Some companies have become too big and strong to be considered vulnerable to changing technologies from one day to another. These businesses have extraordinary brands which protect them from the competition, and if a new technology looks menacingly disruptive, they have the resources to simply buy that technology and profit from it.
IBM has the second most valuable brand in the world according to Interbrand, and that´s an important advantage when big corporations are choosing a provider of software and consulting services. It also has the money to invest considerable sums in research and development, which gives IBM a leadership position when it comes to technological advancement.

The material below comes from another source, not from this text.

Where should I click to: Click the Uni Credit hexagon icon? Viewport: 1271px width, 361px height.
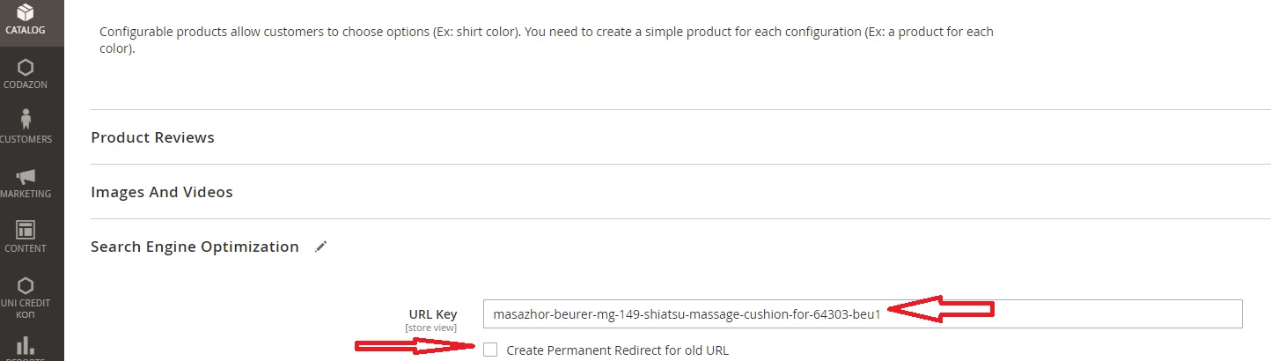click(x=26, y=284)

However, there is always the possibility of a new company developing a revolutionary technology that would leave IBM behind, that´s an unavoidable risk, especially in this sector. But as long as IBM´s management is smart enough to closely follow the important developments in the industry, the company should do better than fine. If the world changes IBM will probably adapt to those changes as it has done it in the past, and it has the resources to do it in the future.
Big blue has faced many important technological changes during the years, and the company has been able to make intelligent decisions in that changing environment. During the last decade IBM has adapted to the commoditization of hardware by focusing more on high margin businesses like software and services.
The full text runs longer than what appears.